Car bomb kills nine in Afrin: Observatory
A car bomb killed at least nine people including five civilians near a pro-Turkey rebel post in the northern Syrian city of Afrin Sunday, Syrian Observatory for Human Rights said.
The group said it was not clear who was behind the blast in the city, which was seized from Kurdish forces earlier this year.
The explosion comes after the Turkish president Wednesday threatened to launch a new offensive against the Kurdish People’s Protection Units (YPG) in Syria.
The Observatory said the blast in a market wounded dozens, and the toll was likely to rise.
Vegetable seller Abu Yazan al-Qabuni said he was in the market toward midday when he saw a van enter. “We thought it was carrying vegetables,” he said.
After a huge blast rocked the area, he ran to the site of the explosion, finding wounded people and body parts on the ground.
“I put them in a bag and buried them,” he said.
“There are no armed gangs, no terrorists here.
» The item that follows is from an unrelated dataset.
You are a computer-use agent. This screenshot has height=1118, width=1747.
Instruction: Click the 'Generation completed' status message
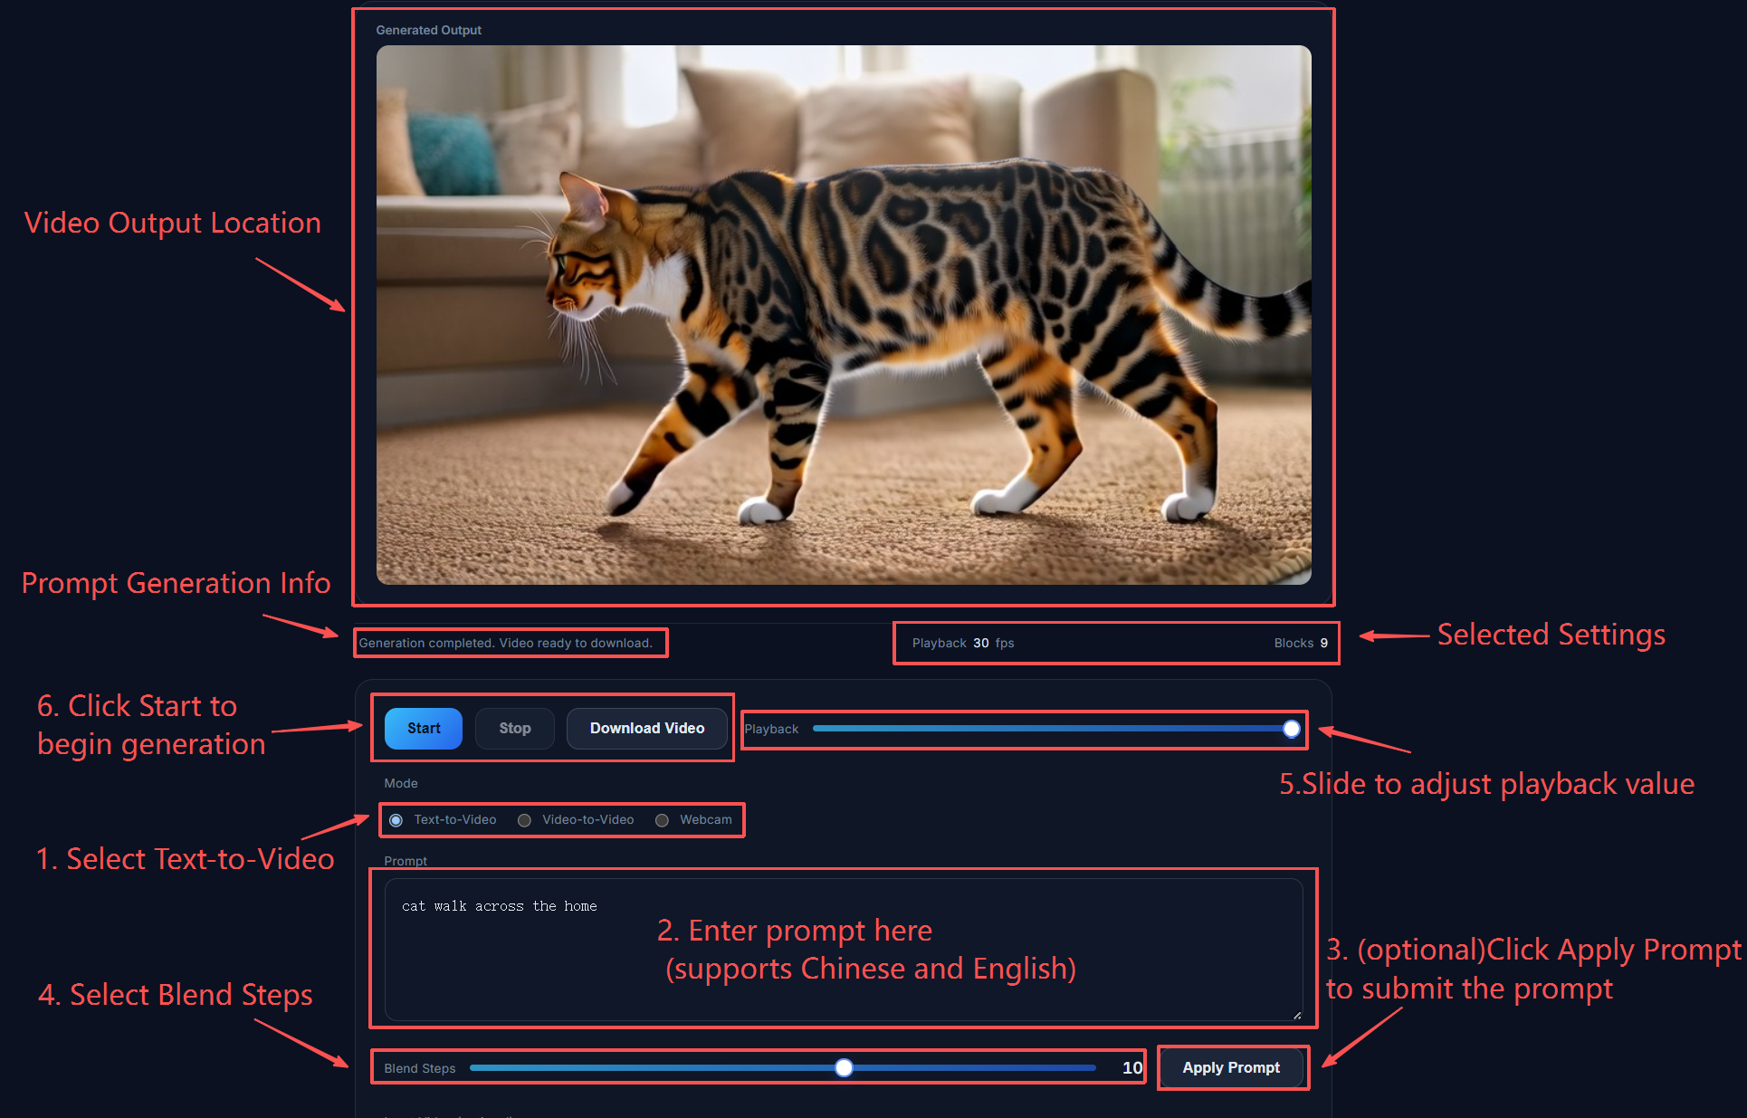point(505,644)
We’re a vegetable market,” he added, indignant.
Turkey accuses the YPG of being “terrorists,” but the Kurdish militia also forms the backbone of a U.S.-backed alliance fighting Daesh (ISIS) in Syria.
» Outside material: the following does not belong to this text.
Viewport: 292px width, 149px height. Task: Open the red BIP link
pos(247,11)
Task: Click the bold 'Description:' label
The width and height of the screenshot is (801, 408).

YPG forces are present in areas along the Turkish border to the east of Afrin.
Turkish President Recep Tayyip Erdogan said Wednesday Turkey was planning to launch a new offensive within the “next few days” against the YPG in northern Syria.
A day later, a Turkish soldier was killed in the Afrin region after coming under fire from the YPG, the Turkish Defense Ministry said.
American forces are present in an area along the Turkish border east of Afrin, as part of the U.S.-led coalition fighting Daesh.
Erdogan has strongly criticized Washington’s support for the YPG-led Syrian Democratic Forces fighting Daesh in their last holdout in the far east of the country.
The U.S. military said Saturday that coalition forces destroyed a Daesh command center inside a mosque in the eastern border town of Hajin.
The statement comes as the Kurdish-led forces mop up the final remnants of Daesh militants in Hajin, which is near the border with Iraq, the largest settlement in what is the last pocket of territory controlled by the militants.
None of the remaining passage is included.